Lettre à un ex-ami

François Thomazeau

Je t’ai viré. Ça devait finir par arriver. Tu comprends, à force de me faire traiter de nazillon, de collabo, de traître, d’islamo-gauchiste, de mouton, de castor et d’autres noms d’oiseaux tout aussi aériens, j’ai fini par en avoir assez. Oh, tu ne m’as pas insulté personnellement ! Non, tu tires groupé quand tu t’emportes sur Facebook ou Twitter, tu liquides en vrac. Mais tu vois, malheureusement, une fois, deux fois, trois fois, je me suis senti concerné par tes anathèmes collectifs, visé même. Et je t’ai dégagé. Une rupture bien symbolique, certes, mais réelle. Si je t’avais vraiment connu dans la vraie vie, je t’aurais zappé tout pareil. Sauf que dans la vraie vie, tu fais moins le malin.
C’est le drame des réseaux sociaux, surtout pour ceux des générations qui ne sont pas nées avec, qu’on se sent obligé de râler, de dénoncer, d’accuser sans discontinuer et à l’adresse de tout le monde, là où jadis ta femme, tes enfants ou ta famille embarrassée étaient les seuls témoins de tes jérémiades. Les gamins sont plus malins : ils sont sur Instagram, où ils postent des photos d’eux-mêmes en maillot, toujours au soleil, que du bonheur. Pas étonnant qu’ils votent peu…
Je t’ai viré parce que dans la vraie vie, je n’en avais rien à faire de tes opinions politiques. On n’en parlait jamais. On échangeait plutôt sur notre amour du football, de la randonnée, de la gastronomie ou du temps qu’il faisait. Dans cet espace-là, je ne t’entendais pas crier et on s’entendait bien. La politique, on la réservait à l’isoloir et pas au défouloir, au dégueuloir.

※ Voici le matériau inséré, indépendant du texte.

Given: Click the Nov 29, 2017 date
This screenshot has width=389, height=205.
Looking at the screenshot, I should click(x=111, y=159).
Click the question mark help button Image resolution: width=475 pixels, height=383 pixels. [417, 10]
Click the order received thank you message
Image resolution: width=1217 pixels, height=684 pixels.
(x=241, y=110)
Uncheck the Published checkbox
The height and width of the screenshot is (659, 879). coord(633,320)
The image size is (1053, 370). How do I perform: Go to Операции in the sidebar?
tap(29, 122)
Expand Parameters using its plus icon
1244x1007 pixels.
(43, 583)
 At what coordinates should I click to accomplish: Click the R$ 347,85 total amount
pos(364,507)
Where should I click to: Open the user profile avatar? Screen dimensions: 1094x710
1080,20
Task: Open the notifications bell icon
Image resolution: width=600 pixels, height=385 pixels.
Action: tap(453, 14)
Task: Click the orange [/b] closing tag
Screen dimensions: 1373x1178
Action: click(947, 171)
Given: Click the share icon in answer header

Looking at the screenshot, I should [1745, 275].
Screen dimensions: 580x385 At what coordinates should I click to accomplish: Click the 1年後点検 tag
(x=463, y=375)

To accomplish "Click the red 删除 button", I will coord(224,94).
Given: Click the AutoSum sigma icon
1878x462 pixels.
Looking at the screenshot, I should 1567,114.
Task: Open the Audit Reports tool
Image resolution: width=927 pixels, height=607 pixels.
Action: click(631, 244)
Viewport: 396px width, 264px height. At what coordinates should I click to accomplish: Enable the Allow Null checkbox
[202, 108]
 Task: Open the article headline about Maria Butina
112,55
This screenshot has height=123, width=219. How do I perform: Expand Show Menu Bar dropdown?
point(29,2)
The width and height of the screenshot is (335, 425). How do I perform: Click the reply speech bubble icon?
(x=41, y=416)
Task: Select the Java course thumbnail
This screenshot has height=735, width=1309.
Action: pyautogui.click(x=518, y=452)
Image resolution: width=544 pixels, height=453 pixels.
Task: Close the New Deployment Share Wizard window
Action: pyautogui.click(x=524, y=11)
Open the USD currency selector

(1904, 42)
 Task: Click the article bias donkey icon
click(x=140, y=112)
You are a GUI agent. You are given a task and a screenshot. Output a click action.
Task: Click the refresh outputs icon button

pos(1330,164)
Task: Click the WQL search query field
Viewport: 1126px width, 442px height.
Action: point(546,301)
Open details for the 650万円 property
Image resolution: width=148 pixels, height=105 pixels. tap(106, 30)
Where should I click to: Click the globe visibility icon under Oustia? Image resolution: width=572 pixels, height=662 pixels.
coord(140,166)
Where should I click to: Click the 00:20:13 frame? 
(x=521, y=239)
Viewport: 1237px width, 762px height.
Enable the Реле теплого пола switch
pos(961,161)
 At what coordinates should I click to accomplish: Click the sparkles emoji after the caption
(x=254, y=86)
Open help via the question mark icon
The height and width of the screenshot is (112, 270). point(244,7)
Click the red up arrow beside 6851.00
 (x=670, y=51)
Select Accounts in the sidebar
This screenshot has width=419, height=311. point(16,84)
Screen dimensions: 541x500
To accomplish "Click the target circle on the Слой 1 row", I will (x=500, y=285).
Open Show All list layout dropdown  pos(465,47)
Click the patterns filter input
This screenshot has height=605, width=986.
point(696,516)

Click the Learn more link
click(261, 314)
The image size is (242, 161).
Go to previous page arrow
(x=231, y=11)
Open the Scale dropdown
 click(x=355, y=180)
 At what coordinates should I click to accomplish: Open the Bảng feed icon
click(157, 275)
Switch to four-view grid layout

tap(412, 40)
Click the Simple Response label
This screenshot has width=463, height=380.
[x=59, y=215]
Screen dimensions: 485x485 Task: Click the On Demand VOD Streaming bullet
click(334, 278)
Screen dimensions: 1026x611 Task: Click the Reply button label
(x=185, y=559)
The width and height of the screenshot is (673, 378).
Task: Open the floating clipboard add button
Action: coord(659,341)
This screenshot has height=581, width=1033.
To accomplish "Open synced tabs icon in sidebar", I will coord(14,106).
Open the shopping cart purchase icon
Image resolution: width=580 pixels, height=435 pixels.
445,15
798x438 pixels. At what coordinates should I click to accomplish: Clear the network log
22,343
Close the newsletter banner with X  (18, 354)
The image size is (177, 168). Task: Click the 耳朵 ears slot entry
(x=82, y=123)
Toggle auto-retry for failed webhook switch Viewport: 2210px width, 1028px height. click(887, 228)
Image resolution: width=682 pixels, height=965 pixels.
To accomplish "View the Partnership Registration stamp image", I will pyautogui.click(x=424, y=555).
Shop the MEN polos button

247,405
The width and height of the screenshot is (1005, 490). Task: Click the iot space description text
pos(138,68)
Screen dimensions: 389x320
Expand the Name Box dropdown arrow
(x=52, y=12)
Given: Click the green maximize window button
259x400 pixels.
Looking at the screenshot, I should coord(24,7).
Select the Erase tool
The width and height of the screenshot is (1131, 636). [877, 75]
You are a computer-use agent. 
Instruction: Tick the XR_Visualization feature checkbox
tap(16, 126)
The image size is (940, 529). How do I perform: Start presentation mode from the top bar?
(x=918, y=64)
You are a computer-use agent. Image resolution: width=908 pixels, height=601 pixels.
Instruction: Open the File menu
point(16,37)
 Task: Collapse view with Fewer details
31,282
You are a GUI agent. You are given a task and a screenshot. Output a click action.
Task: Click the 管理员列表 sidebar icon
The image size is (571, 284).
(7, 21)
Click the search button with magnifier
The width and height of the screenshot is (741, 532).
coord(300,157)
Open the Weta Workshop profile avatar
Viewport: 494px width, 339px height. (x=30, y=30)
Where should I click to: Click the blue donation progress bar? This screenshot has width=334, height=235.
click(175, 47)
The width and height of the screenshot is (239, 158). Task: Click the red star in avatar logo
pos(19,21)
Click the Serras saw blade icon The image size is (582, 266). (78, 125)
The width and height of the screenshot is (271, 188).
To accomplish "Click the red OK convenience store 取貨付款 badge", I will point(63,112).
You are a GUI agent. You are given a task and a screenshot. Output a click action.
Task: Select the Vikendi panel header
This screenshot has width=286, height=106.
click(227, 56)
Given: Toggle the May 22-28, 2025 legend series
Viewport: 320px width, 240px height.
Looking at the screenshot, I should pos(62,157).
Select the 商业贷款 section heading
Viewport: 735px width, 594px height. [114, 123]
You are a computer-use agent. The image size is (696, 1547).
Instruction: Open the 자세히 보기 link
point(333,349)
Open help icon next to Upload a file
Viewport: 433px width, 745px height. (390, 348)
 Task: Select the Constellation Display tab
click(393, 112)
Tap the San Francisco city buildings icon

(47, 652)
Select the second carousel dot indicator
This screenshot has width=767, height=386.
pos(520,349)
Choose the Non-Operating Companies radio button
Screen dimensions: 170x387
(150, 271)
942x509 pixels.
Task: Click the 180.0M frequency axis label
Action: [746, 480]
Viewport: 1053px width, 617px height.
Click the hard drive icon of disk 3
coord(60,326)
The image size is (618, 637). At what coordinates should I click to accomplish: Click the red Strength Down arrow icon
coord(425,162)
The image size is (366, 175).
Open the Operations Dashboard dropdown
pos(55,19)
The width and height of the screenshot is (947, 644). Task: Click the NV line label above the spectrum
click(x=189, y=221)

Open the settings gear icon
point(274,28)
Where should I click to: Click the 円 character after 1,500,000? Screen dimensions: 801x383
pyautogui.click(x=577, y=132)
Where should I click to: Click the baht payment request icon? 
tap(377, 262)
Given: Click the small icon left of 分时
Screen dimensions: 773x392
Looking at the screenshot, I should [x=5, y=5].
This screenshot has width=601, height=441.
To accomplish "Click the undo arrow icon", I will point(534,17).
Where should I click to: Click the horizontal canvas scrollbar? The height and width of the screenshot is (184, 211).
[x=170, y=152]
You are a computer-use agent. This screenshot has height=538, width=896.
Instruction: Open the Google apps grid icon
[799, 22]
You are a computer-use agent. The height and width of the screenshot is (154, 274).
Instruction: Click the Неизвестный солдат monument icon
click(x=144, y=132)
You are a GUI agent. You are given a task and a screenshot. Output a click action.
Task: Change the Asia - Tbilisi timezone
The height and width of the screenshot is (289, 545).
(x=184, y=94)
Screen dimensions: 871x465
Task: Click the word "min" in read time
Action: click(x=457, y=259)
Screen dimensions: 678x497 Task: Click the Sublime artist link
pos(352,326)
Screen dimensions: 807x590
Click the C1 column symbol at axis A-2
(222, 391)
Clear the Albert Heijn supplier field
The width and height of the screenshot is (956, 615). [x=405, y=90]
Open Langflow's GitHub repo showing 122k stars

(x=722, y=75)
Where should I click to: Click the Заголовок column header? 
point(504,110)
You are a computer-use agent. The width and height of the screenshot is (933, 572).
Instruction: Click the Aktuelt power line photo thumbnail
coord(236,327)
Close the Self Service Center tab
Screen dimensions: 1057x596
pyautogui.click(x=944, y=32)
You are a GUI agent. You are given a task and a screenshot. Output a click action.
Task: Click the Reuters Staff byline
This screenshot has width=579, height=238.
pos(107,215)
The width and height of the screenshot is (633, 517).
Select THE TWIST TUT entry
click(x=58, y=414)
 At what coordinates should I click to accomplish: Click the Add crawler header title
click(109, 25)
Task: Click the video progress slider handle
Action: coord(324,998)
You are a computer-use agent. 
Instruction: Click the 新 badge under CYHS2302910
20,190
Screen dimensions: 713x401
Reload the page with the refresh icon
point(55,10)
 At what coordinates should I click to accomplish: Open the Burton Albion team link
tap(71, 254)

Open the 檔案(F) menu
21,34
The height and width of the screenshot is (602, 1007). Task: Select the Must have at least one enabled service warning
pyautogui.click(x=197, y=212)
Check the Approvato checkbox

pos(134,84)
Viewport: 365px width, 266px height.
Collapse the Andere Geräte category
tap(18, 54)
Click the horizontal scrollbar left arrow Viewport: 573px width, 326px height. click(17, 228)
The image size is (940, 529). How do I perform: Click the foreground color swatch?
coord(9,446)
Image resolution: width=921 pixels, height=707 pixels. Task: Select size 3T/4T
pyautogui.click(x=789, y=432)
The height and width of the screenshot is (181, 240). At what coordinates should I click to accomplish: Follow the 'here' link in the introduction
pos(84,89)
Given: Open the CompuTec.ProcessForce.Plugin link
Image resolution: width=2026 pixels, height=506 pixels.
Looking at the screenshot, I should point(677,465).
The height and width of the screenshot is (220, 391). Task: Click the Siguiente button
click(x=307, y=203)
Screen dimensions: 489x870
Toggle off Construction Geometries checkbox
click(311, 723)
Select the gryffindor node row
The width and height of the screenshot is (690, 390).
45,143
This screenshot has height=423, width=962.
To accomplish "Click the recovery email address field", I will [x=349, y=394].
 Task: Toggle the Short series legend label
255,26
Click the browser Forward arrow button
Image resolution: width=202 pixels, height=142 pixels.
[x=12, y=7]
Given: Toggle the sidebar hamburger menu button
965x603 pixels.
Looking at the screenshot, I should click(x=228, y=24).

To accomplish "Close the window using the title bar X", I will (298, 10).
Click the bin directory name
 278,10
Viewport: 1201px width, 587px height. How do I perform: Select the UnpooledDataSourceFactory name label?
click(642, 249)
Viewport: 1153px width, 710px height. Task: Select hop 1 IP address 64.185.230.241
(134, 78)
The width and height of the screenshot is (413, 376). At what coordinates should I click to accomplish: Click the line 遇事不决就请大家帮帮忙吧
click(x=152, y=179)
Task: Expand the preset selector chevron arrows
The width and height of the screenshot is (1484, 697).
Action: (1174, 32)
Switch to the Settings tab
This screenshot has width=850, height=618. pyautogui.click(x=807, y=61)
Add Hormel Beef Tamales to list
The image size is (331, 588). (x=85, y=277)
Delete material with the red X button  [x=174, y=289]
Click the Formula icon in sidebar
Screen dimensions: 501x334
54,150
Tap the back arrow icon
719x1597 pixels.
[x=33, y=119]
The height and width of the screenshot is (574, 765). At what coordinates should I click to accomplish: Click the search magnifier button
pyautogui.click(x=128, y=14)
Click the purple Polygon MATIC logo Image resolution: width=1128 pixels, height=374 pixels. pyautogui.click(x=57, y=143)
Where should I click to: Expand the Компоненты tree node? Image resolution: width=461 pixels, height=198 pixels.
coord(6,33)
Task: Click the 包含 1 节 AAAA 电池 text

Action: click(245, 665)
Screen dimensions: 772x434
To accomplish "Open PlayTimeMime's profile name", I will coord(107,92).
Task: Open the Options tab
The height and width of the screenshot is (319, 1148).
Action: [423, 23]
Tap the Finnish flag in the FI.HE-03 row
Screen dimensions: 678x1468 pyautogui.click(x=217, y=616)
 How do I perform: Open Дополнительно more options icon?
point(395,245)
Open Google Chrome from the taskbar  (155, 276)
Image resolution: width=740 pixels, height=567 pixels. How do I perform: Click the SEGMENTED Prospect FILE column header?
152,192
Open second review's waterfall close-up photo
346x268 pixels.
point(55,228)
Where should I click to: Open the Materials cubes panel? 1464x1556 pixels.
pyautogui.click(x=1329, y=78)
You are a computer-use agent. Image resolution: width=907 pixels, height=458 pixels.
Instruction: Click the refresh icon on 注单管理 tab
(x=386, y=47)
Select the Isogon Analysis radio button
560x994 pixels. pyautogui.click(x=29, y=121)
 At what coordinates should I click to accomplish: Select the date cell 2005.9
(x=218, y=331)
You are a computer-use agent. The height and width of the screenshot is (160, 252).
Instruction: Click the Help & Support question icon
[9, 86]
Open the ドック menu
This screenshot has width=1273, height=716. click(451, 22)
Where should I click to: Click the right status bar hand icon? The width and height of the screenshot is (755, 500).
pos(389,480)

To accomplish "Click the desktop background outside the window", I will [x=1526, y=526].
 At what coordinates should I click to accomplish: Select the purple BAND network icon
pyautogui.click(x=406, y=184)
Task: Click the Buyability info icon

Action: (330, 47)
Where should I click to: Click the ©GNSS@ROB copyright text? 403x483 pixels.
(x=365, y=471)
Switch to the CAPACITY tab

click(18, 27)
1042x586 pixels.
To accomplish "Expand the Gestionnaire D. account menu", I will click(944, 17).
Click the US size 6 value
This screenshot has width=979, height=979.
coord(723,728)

La triangulaire est à la politique ce que le triolisme est à l’amour : on est toujours le cocu.

Ce n’est pas très étonnant. On le sentait venir. Dans un monde peuplé d’adulescents bercés par les rengaines consuméristes, élevé au grain d’un individualisme nourri par la satisfaction des désirs immédiats, tout autre que nous, toute autre pensée que la nôtre est insupportable. C’est d’ailleurs pour ça que je t’ai viré. Je ne vaux pas mieux que toi.
Aujourd’hui, nous avons tous le luxe de pouvoir dire : « Aucun candidat ne représente mes idées. » Bien sûr ! Tu es le seul à te supporter, le seul dont tu acceptes les contradictions, les compromissions, les faiblesses, les failles. Chez les autres, et notamment chez les politiques, que tu rêves en saints des temps modernes, terrassant les dragons à mains nues coiffés de l’auréole de la probité, tu ne supportes pas la moindre erreur, la moindre faute. Tu es en quête de pureté.
Alors, pour te satisfaire, pour me satisfaire, pour nous satisfaire, ce n’est pas douze candidats qu’il aurait fallu au premier tour de la présidentielle, mais 45,5 millions. Chacun votant pour lui-même. Plus difficile, dans ces conditions, d’obtenir cinq cents signatures que d’avoir cinq cents amis sur Facebook, dont on connaît à peine la moitié. Mais tu te moques de ces problèmes institutionnels : tu es pour le référendum d’initiative personnelle, où tu serais le seul à pouvoir dire oui ou non. Et même ça, ce ne serait pas simple.
Bref, je t’ai viré parce que la France, disent les observateurs – qui seront contredits aux prochaines élections législatives (rappelle-toi la « vague verte » des municipales !) –, est coupée en trois blocs et que tu appartiens à l’un des deux qui n’est pas le mien. Irréconciliables, nous sommes. Et ingouvernables. Parce qu’un pays coupé en deux, cela faisait encore une majorité absolue sur le papier. Mais en trois, c’est forcément une majorité relative, qui rend illégitime tout élu puisqu’il a forcément plus de détracteurs que de partisans. La triangulaire est à la politique ce que le triolisme est à l’amour : on est toujours le cocu. Je me suis souvent demandé si un pays dont plus de la moitié des habitants exprimeraient des idées qui me sont insupportables serait encore mon pays. Appartenir à une nation, quoi qu’on en dise, c’est adhérer au roman national majoritaire, quel qu’il soit. Or lorsqu’il n’y a plus de roman national majoritaire, reste-t-il une nation ? Ou seulement 60 millions de twittos ? Tu as sans doute la réponse. Ou pas. Je m’en fous. Je t’ai viré....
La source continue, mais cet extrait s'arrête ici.